Standard data manipulation command for reading object data. It is explained in more detail in the section about retrieving property data.

For examples, see the ring get command. The difference between ring get and ring sqlget is that the SQL command variant formats the data as SQL values rather than for Tcl script processing.

ring sqlnew

ring sqlnew ehandle label propertylist ?filterset? ?parameterlist?

Standard data manipulation command for reading object data. It is explained in more detail in the section about retrieving property data.

For examples, see the ring get command. The differences between ring get and ring sqlnew are that the latter forces re-computation of the property data, and that the SQL command variant formats the data as SQL values rather than for Tcl script processing.

ring sqlshow

ring sqlshow ehandle label propertylist ?filterset? ?parameterlist?

Standard data manipulation command for reading object data. It is explained in more detail in the section about retrieving property data.

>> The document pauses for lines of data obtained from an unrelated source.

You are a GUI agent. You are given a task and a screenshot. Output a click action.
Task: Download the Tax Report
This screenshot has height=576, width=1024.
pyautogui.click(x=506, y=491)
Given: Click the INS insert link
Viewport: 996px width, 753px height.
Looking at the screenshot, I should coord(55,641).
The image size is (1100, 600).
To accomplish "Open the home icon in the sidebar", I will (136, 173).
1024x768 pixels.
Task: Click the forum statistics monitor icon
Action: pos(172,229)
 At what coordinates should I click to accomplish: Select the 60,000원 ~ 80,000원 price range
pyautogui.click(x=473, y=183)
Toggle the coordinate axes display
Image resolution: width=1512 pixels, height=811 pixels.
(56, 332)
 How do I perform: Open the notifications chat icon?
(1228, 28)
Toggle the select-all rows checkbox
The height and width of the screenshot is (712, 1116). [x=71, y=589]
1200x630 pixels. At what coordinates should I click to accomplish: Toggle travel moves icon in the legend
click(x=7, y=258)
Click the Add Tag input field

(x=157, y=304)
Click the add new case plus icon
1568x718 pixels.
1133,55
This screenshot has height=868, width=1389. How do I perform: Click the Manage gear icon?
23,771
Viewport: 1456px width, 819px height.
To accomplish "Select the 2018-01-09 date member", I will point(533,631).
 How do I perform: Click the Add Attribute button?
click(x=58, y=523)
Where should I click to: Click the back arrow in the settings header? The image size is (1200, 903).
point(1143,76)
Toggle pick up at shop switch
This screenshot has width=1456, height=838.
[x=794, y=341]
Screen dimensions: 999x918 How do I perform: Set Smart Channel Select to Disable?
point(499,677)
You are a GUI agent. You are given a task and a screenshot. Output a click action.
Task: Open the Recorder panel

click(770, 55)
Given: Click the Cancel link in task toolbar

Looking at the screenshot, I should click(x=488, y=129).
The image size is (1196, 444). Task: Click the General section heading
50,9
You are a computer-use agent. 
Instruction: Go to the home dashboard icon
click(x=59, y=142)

For examples, see the ring get command. The differences between ring get and ring sqlshow are that the latter does not attempt computation of property data, but raises an error if the data is not present and valid, and that the SQL command variant formats the data as SQL values rather than for Tcl script processing.

ring subcommands

ring subcommands

Lists all subcommands of the ring command. Note that this command does not require an ensemble handle, or a label.

ring surfaces

ring surfaces ehandle label ?filterset? ?filtermode?

Standard cross-referencing command to obtain the labels of surface patches the ring is associated with. This is explained in more detail in the section about object cross-references.

Example:

ring surfaces $ehandle $label

Note that surface patches do not need to be associated with an atom, and if they are not, they are implicitly not associated with any ring.